[[ Material to process, beginning ]]

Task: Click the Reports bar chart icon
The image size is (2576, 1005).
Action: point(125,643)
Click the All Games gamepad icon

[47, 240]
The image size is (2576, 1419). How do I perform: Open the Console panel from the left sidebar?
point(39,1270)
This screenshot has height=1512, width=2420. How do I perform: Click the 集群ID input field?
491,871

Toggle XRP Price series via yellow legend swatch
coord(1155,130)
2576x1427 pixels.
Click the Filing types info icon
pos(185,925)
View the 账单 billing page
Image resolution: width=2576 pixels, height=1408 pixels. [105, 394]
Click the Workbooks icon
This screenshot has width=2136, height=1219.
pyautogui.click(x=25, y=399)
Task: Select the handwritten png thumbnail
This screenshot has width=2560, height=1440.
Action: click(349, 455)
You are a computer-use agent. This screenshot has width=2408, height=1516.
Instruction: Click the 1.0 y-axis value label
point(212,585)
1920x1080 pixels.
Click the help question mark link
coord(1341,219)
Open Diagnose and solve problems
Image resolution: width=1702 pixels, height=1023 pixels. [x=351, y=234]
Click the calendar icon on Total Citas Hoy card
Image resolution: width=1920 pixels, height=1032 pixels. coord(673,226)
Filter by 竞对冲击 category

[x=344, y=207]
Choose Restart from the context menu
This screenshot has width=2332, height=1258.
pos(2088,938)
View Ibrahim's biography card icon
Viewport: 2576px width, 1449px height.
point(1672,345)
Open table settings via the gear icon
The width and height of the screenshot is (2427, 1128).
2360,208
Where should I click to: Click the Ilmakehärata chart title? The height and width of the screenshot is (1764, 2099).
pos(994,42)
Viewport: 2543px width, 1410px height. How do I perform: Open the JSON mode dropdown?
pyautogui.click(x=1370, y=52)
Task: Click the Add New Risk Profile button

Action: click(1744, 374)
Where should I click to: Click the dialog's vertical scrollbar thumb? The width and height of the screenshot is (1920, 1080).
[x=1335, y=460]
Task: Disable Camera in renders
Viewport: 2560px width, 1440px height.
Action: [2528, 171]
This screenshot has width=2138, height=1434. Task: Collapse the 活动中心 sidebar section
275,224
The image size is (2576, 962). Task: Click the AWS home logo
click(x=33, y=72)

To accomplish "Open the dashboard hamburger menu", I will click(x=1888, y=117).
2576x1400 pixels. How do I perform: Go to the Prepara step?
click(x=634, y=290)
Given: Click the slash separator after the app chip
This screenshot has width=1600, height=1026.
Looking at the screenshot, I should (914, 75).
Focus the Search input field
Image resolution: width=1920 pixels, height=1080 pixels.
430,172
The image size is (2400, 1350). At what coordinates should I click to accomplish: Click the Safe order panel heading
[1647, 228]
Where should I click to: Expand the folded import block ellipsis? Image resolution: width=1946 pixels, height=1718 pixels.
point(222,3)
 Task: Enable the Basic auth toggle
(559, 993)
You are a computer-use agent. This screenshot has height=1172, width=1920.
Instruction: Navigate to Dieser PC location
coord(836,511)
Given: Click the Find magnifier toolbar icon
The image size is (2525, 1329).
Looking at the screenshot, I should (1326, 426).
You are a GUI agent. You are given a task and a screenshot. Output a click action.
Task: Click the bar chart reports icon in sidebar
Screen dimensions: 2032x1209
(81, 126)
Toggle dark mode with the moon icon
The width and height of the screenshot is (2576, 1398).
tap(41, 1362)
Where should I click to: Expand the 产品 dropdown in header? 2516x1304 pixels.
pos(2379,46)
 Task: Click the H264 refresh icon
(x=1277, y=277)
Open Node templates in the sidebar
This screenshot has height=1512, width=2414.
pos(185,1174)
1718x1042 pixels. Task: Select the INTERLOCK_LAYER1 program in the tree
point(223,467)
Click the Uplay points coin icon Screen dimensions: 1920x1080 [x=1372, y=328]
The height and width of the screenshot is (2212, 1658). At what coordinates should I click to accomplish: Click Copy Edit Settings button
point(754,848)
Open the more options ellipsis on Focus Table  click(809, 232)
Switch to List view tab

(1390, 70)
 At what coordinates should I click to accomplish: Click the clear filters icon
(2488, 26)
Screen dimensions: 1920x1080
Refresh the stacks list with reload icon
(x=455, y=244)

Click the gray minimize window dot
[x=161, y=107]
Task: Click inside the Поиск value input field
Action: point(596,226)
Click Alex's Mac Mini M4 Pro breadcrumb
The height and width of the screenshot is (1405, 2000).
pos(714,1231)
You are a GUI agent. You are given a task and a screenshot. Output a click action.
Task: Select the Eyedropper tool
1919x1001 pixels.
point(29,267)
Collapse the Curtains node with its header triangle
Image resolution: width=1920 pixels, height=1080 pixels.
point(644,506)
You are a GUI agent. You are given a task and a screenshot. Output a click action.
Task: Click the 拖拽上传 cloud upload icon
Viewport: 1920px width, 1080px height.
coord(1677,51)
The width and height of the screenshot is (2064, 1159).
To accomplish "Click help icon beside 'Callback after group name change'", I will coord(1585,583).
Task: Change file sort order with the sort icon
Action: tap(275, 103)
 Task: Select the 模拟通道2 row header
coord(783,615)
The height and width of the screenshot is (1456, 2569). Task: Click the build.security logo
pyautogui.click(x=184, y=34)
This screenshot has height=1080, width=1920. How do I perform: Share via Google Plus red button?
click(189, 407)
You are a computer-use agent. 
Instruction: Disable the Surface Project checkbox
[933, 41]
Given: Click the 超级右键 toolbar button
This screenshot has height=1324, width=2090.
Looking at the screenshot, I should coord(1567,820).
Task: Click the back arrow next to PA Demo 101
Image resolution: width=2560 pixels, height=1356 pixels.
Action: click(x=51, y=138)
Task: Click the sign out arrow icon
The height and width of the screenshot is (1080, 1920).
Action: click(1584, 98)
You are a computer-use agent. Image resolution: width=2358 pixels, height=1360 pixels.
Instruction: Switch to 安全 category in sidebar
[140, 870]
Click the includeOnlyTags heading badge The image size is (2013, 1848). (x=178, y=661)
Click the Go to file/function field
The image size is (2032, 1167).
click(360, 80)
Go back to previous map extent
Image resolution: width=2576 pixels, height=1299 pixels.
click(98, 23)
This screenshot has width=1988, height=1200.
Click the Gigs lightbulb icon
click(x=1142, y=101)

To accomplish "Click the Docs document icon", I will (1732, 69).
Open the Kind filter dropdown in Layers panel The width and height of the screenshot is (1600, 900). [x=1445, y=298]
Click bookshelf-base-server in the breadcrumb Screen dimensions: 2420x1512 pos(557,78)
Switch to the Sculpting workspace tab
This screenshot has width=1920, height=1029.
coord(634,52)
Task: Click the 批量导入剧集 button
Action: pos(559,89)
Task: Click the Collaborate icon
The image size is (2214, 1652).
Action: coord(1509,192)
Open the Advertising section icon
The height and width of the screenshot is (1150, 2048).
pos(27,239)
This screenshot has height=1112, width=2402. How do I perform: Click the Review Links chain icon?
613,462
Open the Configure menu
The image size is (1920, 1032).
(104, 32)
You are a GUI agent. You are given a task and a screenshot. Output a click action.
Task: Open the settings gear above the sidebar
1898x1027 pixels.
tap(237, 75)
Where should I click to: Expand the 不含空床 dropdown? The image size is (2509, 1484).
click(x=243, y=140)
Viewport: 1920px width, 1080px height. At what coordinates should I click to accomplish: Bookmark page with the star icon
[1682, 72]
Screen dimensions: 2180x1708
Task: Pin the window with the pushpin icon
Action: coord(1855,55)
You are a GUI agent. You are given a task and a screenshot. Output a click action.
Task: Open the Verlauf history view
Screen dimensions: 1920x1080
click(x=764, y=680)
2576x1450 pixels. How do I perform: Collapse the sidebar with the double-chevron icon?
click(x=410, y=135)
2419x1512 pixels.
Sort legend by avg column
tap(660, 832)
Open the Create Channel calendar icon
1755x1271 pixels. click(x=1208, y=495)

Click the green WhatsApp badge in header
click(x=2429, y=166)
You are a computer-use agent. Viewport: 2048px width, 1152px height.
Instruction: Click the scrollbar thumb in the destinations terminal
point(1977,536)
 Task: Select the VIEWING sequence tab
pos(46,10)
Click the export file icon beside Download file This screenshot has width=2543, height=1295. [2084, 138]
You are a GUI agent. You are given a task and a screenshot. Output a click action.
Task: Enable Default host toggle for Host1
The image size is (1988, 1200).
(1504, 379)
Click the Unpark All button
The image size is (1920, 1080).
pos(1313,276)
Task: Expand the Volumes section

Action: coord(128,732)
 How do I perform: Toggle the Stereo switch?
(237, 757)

[[ Material to process, end ]]

> **Directions for this task**: Each line from the top of the records down to the one with "View Ibrahim's biography card icon" must be retyped exactly; include both ends and nothing else.

> **Answer section**:
Task: Click the Reports bar chart icon
The image size is (2576, 1005).
Action: point(125,643)
Click the All Games gamepad icon

[47, 240]
The image size is (2576, 1419). How do I perform: Open the Console panel from the left sidebar?
point(39,1270)
This screenshot has height=1512, width=2420. How do I perform: Click the 集群ID input field?
491,871

Toggle XRP Price series via yellow legend swatch
coord(1155,130)
2576x1427 pixels.
Click the Filing types info icon
pos(185,925)
View the 账单 billing page
Image resolution: width=2576 pixels, height=1408 pixels. [105, 394]
Click the Workbooks icon
This screenshot has width=2136, height=1219.
pyautogui.click(x=25, y=399)
Task: Select the handwritten png thumbnail
This screenshot has width=2560, height=1440.
Action: click(349, 455)
You are a computer-use agent. This screenshot has width=2408, height=1516.
Instruction: Click the 1.0 y-axis value label
point(212,585)
1920x1080 pixels.
Click the help question mark link
coord(1341,219)
Open Diagnose and solve problems
Image resolution: width=1702 pixels, height=1023 pixels. [x=351, y=234]
Click the calendar icon on Total Citas Hoy card
Image resolution: width=1920 pixels, height=1032 pixels. coord(673,226)
Filter by 竞对冲击 category

[x=344, y=207]
Choose Restart from the context menu
This screenshot has width=2332, height=1258.
pos(2088,938)
View Ibrahim's biography card icon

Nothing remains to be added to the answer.